Sonic Cinema

Sounds, Visions and Insights by Brian Skutle

Videodrome

Grade : A+ Year : 1983 Director : David Cronenberg Running Time : 1hr 27min Genre : , ,
Movie review score
A+

I’m finally starting to dig in to David Cronenberg, and boy, are his classics of a different breed than the ones I started watching him on. I get why he became one of the great genre filmmakers of his generation. It’s not just the way he utilizes horror and makeup, but what he says in those films. His films are a commentary on the society they were made in, and that’s why the best ones continue to have an urgency and energy now. It’s fascinating to think of how society was in 1983, when he made “Videodrome,” and where it is now, and how his views on media and the consumption of media seem quaint when we apply them to 1983, but prescient when we consider media now.

This might be James Woods’s best role, and best performance, partially because of what a piece of shit he’s shown himself to be in real life. Here, he plays Max Renn, the President of Civic TV, a low-wattage UHF channel in Toronto where he relishes in playing shows and videos that push the boundary of entertainment. Soft core porn? Sure. Hard core violence? No problem. So long as it gets people watching his channel, and coming back for more, he doesn’t have a problem. One day, he goes to Harlan (Peter Dvorsky), who runs an unauthorized satellite dish for Max, and he has something new for him- it’s a show called Videodrome, and it shows a woman, naked, bound in front of what looks like a mud wall as she is tortured. Max takes it home, and shows it to his girlfriend (Nicki Brand, played by Debbie Harry). The show has its hooks in Max immediately, and he needs more. But what if the show isn’t fake? What if he’s watching snuff? He begins to hallucinate, but his id is fully in control. He needs more Videodrome.

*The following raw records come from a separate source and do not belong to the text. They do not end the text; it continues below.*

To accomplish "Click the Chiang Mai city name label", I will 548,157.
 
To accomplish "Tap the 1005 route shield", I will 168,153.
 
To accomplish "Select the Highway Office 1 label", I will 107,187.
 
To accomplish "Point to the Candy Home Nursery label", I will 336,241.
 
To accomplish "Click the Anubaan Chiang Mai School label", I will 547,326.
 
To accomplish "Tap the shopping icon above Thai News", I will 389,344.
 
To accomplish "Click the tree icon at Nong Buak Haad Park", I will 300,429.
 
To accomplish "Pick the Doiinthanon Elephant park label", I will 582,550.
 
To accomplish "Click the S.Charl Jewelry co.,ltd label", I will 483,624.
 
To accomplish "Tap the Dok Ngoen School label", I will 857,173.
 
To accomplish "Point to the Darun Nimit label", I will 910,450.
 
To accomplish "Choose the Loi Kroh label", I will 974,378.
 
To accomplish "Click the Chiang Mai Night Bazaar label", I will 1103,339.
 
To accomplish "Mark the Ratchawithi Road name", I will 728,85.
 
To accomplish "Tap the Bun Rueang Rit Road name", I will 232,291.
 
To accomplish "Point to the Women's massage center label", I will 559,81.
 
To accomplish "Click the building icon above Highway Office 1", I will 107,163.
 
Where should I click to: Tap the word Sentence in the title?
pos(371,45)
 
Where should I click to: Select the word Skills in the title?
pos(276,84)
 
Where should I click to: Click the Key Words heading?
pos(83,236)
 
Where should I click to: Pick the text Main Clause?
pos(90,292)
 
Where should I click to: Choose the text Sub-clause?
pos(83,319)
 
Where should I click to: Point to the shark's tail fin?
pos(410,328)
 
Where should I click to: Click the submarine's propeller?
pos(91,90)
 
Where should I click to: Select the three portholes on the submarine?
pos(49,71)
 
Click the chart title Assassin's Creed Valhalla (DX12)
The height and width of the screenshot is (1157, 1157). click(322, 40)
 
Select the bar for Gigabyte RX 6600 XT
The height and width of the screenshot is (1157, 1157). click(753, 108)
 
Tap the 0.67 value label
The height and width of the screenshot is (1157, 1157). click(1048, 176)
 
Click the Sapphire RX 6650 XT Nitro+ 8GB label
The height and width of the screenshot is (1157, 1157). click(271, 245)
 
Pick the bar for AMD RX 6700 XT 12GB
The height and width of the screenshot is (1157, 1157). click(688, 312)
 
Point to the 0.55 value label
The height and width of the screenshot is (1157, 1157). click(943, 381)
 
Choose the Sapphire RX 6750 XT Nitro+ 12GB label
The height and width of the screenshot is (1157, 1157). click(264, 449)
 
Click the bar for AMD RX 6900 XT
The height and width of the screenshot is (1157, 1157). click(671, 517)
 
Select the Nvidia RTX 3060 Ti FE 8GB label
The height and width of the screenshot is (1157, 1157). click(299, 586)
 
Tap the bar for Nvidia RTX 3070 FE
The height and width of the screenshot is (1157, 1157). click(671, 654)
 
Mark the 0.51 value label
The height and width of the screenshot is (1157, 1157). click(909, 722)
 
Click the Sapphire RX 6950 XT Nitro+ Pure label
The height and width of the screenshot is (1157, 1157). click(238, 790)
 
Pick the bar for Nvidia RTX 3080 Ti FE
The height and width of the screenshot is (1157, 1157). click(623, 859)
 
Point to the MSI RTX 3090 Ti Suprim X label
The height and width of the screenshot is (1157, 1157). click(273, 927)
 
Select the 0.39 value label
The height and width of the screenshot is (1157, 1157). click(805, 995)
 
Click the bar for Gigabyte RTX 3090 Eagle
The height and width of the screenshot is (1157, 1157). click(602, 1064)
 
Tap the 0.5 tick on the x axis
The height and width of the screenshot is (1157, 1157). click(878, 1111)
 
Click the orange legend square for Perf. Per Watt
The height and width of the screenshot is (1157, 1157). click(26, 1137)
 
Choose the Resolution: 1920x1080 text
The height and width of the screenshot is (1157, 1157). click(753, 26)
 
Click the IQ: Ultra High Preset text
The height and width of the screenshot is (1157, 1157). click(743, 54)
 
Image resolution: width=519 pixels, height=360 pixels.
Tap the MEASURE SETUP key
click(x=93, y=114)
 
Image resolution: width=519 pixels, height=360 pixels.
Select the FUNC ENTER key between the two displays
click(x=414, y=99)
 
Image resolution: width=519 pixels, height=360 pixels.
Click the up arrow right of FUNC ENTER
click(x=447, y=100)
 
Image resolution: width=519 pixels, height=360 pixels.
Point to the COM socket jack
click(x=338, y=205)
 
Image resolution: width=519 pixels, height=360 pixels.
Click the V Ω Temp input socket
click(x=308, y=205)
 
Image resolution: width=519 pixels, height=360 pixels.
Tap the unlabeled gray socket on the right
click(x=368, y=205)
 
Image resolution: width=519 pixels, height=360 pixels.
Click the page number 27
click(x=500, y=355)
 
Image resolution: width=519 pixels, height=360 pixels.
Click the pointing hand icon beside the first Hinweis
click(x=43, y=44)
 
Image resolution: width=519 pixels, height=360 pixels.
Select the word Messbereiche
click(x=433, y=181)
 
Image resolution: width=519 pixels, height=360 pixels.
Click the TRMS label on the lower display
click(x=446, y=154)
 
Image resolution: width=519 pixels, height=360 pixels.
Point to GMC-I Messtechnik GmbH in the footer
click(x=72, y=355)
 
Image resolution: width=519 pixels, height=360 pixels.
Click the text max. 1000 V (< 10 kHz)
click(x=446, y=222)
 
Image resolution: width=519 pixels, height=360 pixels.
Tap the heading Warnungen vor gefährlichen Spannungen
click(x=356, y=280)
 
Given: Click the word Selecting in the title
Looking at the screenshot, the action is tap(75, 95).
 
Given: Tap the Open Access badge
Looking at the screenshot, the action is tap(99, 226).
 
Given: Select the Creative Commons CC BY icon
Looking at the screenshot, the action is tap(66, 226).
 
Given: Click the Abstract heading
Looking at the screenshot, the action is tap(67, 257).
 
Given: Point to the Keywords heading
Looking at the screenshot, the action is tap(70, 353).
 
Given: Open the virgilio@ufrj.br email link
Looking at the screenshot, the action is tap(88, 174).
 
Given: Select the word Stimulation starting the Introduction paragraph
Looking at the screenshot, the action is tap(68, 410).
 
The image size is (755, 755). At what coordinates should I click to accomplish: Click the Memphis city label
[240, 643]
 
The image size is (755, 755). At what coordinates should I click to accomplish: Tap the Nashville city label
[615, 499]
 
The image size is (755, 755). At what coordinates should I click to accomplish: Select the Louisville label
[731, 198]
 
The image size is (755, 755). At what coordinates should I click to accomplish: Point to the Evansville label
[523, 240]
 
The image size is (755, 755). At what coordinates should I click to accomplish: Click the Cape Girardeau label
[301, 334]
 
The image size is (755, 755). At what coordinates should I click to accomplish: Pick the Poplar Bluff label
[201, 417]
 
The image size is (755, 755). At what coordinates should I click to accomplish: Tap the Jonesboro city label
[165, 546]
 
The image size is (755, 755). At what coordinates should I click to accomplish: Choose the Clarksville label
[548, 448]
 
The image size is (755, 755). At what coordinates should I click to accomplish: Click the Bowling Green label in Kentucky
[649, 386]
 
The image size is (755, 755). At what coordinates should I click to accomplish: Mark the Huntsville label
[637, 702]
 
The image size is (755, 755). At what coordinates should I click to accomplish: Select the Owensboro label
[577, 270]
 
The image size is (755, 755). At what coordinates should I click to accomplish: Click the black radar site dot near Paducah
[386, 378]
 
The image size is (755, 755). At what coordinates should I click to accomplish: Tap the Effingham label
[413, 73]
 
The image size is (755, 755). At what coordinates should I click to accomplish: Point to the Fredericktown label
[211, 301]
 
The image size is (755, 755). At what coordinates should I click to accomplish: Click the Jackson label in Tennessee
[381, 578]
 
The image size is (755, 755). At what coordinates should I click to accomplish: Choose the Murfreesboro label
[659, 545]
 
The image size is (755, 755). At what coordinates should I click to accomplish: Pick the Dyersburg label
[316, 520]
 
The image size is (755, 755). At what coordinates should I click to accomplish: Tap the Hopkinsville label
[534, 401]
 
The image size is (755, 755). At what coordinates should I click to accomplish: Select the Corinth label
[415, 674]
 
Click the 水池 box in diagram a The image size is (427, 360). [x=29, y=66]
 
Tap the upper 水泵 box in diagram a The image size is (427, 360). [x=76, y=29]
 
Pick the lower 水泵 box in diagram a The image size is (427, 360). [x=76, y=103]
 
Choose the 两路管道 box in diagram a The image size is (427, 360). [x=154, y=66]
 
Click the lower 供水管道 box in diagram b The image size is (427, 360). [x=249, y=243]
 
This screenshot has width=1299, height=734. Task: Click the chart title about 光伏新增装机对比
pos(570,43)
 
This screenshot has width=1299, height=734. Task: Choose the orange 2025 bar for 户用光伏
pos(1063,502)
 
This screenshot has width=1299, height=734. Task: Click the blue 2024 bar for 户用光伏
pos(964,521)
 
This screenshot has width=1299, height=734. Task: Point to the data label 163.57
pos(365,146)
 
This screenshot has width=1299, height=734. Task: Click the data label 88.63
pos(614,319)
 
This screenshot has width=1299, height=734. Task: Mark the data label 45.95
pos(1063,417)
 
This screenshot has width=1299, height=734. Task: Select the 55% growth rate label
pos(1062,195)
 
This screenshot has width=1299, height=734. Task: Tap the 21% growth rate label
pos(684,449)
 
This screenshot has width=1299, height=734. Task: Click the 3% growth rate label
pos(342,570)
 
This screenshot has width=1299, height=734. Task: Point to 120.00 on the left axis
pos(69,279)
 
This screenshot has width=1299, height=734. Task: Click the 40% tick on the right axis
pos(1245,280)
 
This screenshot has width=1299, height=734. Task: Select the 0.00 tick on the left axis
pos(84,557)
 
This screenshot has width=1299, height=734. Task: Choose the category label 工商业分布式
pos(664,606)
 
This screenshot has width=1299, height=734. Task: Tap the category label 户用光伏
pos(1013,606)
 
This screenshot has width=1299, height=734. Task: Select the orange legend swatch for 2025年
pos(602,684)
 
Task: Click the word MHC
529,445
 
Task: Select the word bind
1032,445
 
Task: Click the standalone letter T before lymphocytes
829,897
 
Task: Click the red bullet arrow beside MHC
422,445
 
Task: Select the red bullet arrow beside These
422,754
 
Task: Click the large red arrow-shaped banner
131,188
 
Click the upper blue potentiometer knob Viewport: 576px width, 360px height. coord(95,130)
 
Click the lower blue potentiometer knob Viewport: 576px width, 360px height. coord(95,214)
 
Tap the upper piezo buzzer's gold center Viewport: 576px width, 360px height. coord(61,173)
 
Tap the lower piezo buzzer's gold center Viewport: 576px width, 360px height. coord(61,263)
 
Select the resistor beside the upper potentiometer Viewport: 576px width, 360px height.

When the film originally came out, it was the dawn of cable TV and video cassettes. The 24-hour news cycle was still getting started, and networks still had an “end to their broadcast day.” What Cronenberg is doing is surveying the new media landscape, and imagining what it might bring. One of the film’s most interesting characters is Brian O’Blivion (Jack Creley), a media analyst Max shares a talk show with in discussing this landscape, and one of the most striking things he talks about is, “One day, we will all have TV names.” In the age of avatars and anons and nicknames to hide our identities on Twitter or Instagram, we’re living in that moment now, and when the truth about O’Blivion is revealed, it gets even more prescient about online interaction now. Max goes to track down O’Blivion at a homeless shelter run by his daughter, Bianca (Sonja Smits), and she has TVs set up for all of the people there to watch. Media is the ultimate villain in Cronenberg’s film, and Max’s journey further down the rabbit hole is what happens now with the “algorithm” social media sites use to get us hooked, more and more, to particular content. Max is a willing guinea pig, though- while an assistant (Lynne Gorman) warns him about looking deeper into Videodrome, she also knows that he’s inevitably going to continue looking until he finds what he needs. Does this qualify Cronenberg as a visionary?

Cronenberg has made a truly seedy piece of film here- it’s not just the content that Max is chasing, but the director and his cinematographer, Mark Irwin, have made sure to make this feel as sleazy as possible to look at, and that’s a big part of why it works. The other key factor is the fantastic makeup effects by Rick Baker. There’s a tactile nastiness to Cronenberg’s body horror in this film that feels like a dry run of what he would do later in not just “The Fly,” but in 1999’s “eXistenZ.” Cronenberg is someone who doesn’t shy away from disturbing images, and “Videodrome” has some of his most unsettling and unforgettable, especially when we get to the third act, and Videodrome completely has its hooks in Max (literally), and leads him to, what seems like, an inevitable ending. After “Scanners” last year and “Videodrome” this year, Cronenberg certainly has his hooks in me- I can’t wait to dive more into the films of his I haven’t watched yet, and rewatch some of the ones I have.